Abbott seems driven to ensure that his own criticisms of the Rudd/Gillard administration can be applied with even greater accuracy to his own. This is perhaps the oddest thing about the process by which Abbott’s administration has become so terribly unstuck in just fifteen months. All his accusations of lies and hypocrisy can be applied equally, if not more effectively, to his government. His assessment that Kevin Rudd’s government was too centrally controlled through his office is almost as true of Abbott’s. His constant criticism of “Kevin 747” – parochially lampooning Rudd’s overseas travel both as PM and then Foreign Minister – turned into hypocrisy when he made just as many trips as Rudd during his first year in office. He regularly accused Rudd in particular of meddling in affairs beyond his brief, and then this month overrode his own literary awards panel to ensure that Richard Flanagan shared in an $80,000 fiction prize. “I won’t be doing deals with Independents and minor parties,” he promised a month before the election; since the election he’s done regular deals with the Palmer United Party and Independent Senators to get budget legislation through Parliament. He regularly promised from opposition to lead a “grown-up, adult government” – as a counterpoint to what he presented as a Labor administration split by factional bickering and one that wasn’t really ready for the big league.
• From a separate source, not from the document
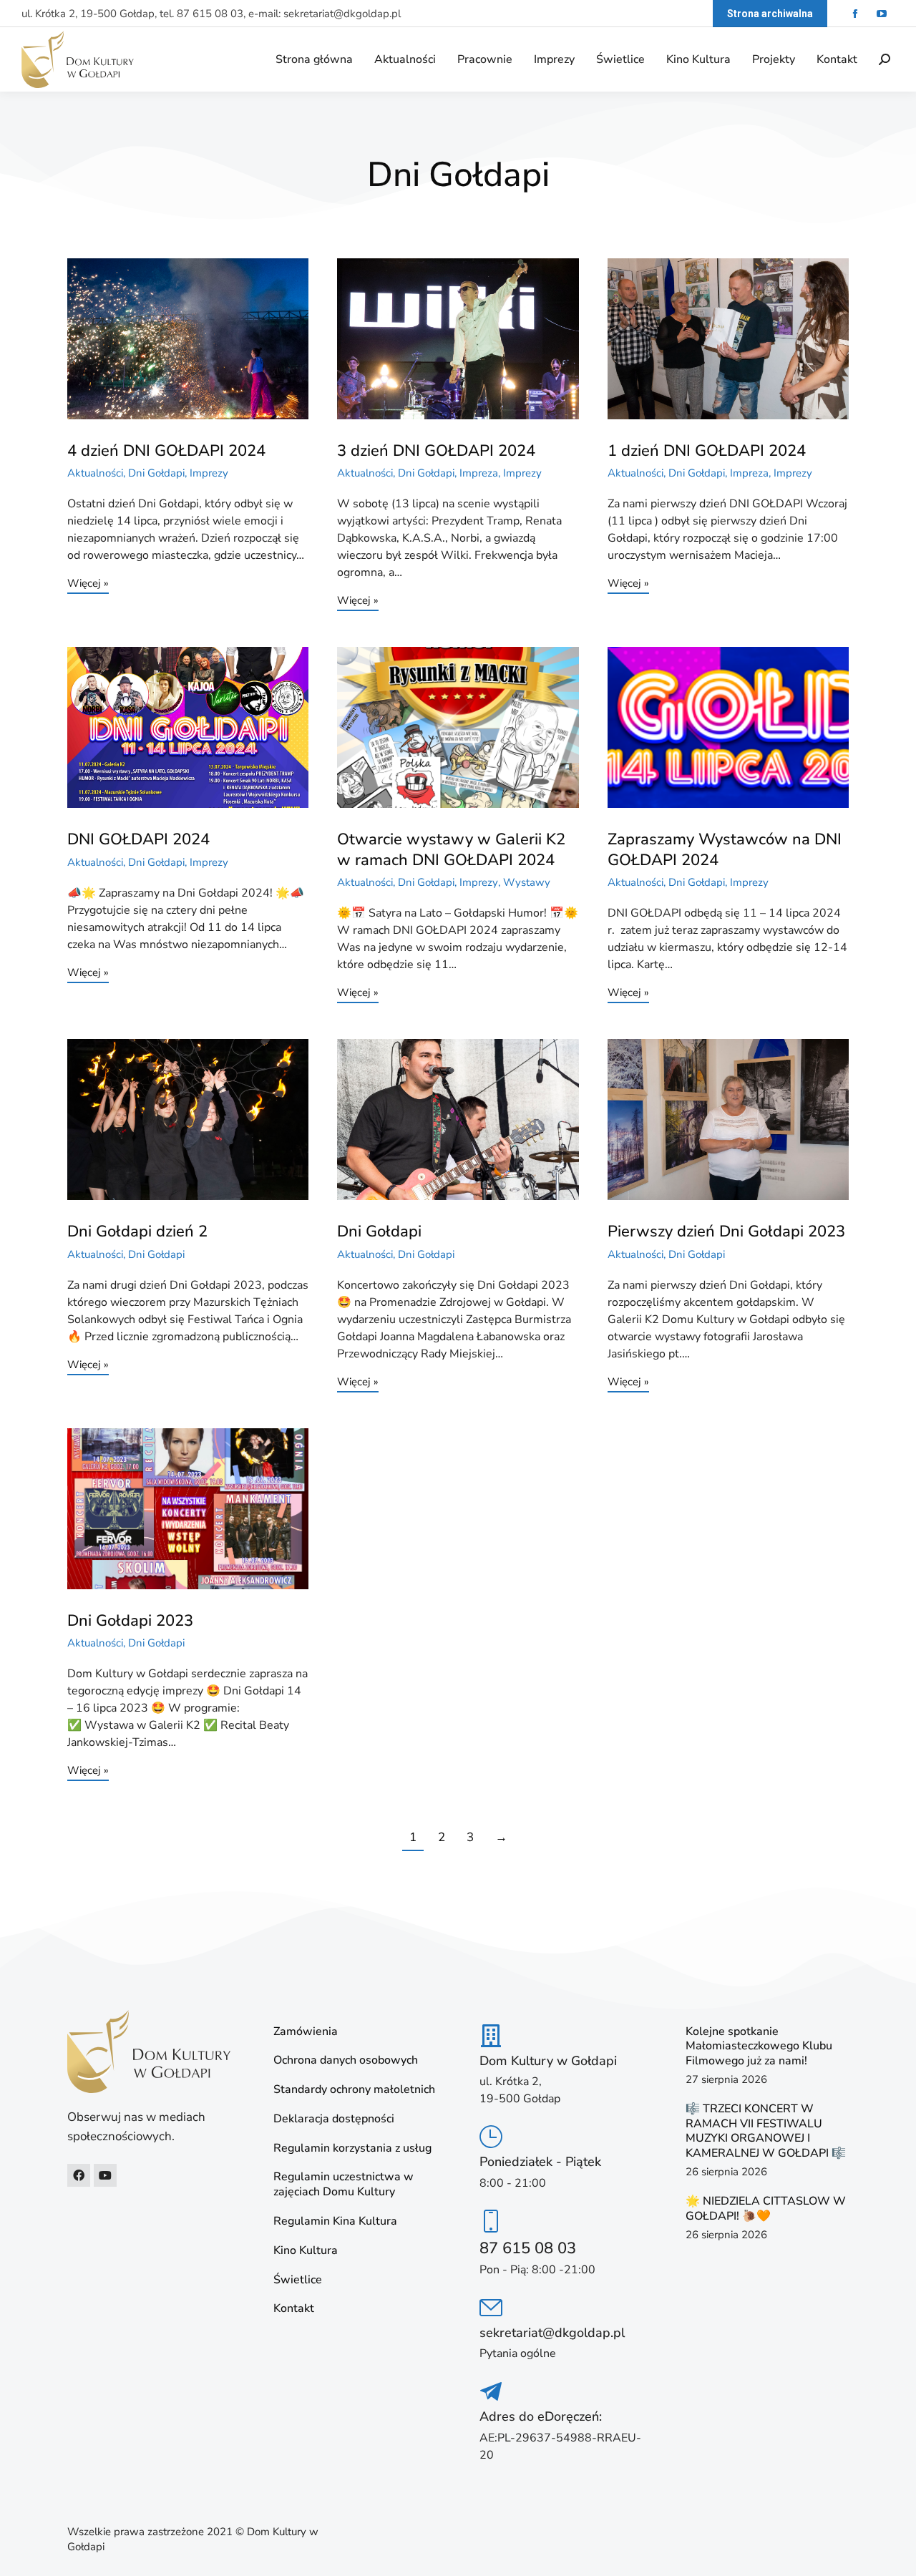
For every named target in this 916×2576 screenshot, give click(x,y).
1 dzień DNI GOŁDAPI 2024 (707, 451)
By “grown-up” and “adult”, it’s doubtful Abbott meant “hypocritical”, “dishonest” and “squabbling”.

And after constantly criticising his predecessors for keeping government information secret, Abbott has led a government determined to keep as much information as possible from public scrutiny. Abbott is currently refusing to release information about how often his Cabinet colleagues have travelled overseas and how much that travel has cost. Legislation is before Parliament to abolish the Office of the Information Commissioner and to make Freedom of Information requests much easier to refuse and much more expensive to make. Abbott and Scott Morrison quickly made official secrecy a central plank of Operation Sovereign Borders. New national security legislation makes reporting on secret “special intelligence operations” a major crime, and allows even the secrecy status of any intelligence operation to be kept a secret. “The last thing we want to do is to hide anything from the Australian people,” Abbott said in August 2013.

Observers assumed that Abbott would simply replicate John Howard’s successful model of Cabinet government. In hindsight, all we needed to do to predict Abbott’s governing style was to listen to his critiques of his predecessors. In Freud, this denial of aspects of himself and attributing them to others is called “projection”.

Another Freudian concept is the “death drive”, the urge to self-destruction that conflicts with our instinctual desire to live. In his later work, Freud suggested that often, the destructive death drive finds expression in an “instinct of destruction directed against the external world”. Abbott is known to attack the institutions that would foster his success, beginning with St Patrick’s Seminary in Sydney, which he did his best to white-ant in public after he discovered that it wasn’t governed according to Santamaria’s interpretation of Catholic doctrine. Beginning with St Patrick’s, and ending with Parliament, which he all but threatened to blow up when he didn’t secure the prime ministership after the 2010 election. As powerful as is Abbott’s drive to succeed, it’s possible that his death drive is even stronger.

During his first year, Abbott has gotten most major interest groups off-side – students, scientists, teachers, Indigenous people, doctors, environmentalists, women, defence force personnel, pensioners, workers, unemployed people, academics, media, lawyers, business, the foreign aid community, manufacturers, writers, the states, crossbench Senators, even many of his own colleagues. Indeed, the only groups with whom he has truly kept faith are the fossil fuel lobby and intelligence organisations. What, apart from a powerful, unconscious drive to fail as a prime minister, would explain all this?